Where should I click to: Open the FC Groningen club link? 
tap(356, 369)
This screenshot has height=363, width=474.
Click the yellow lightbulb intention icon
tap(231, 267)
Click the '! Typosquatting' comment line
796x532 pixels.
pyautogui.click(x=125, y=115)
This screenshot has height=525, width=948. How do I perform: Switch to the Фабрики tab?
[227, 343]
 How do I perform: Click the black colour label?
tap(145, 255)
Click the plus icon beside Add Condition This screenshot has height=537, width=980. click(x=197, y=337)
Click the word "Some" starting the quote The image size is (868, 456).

==

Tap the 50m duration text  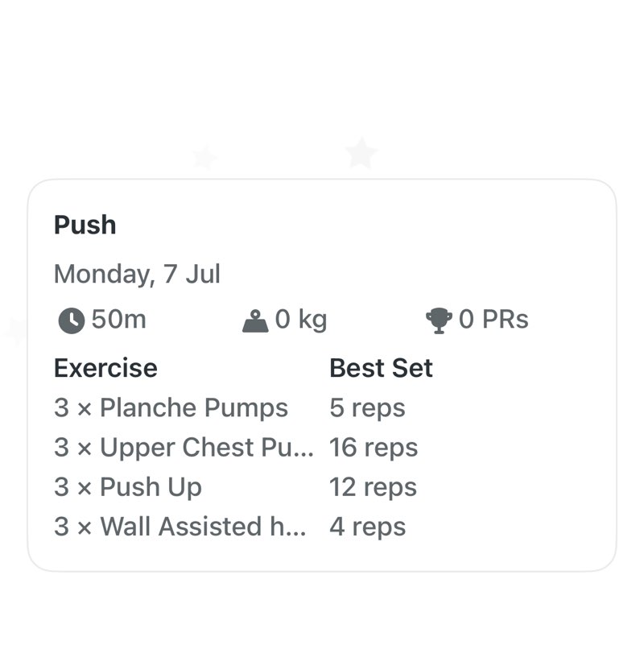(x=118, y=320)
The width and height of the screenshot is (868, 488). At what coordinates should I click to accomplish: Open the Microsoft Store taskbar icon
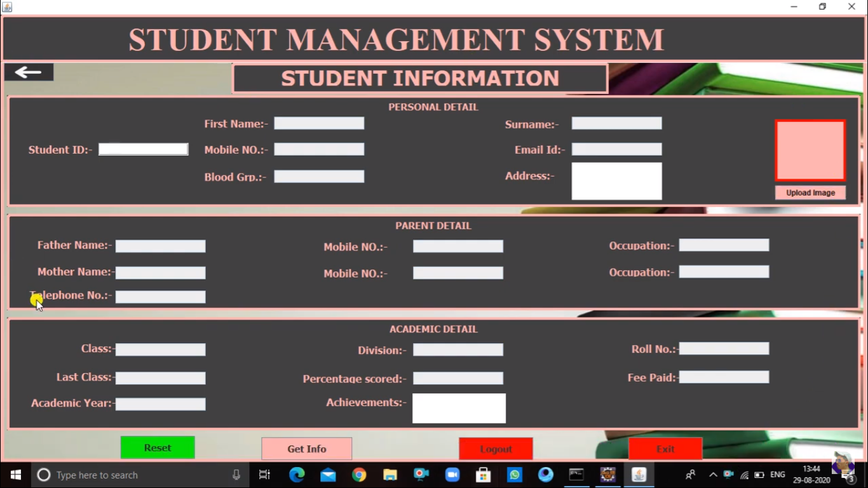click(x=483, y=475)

...

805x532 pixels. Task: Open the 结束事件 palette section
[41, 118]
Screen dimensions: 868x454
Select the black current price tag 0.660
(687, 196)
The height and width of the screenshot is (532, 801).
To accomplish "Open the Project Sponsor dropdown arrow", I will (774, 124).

# Prompt
Output the lines above between the one holding "Where should I" and the one holding "Click the word", inclusive, with nothing before or after them.

# Written answer
Where should I click to: Open the FC Groningen club link? 
tap(356, 369)
This screenshot has height=363, width=474.
Click the yellow lightbulb intention icon
tap(231, 267)
Click the '! Typosquatting' comment line
796x532 pixels.
pyautogui.click(x=125, y=115)
This screenshot has height=525, width=948. How do I perform: Switch to the Фабрики tab?
[227, 343]
 How do I perform: Click the black colour label?
tap(145, 255)
Click the plus icon beside Add Condition This screenshot has height=537, width=980. click(x=197, y=337)
Click the word "Some" starting the quote The image size is (868, 456).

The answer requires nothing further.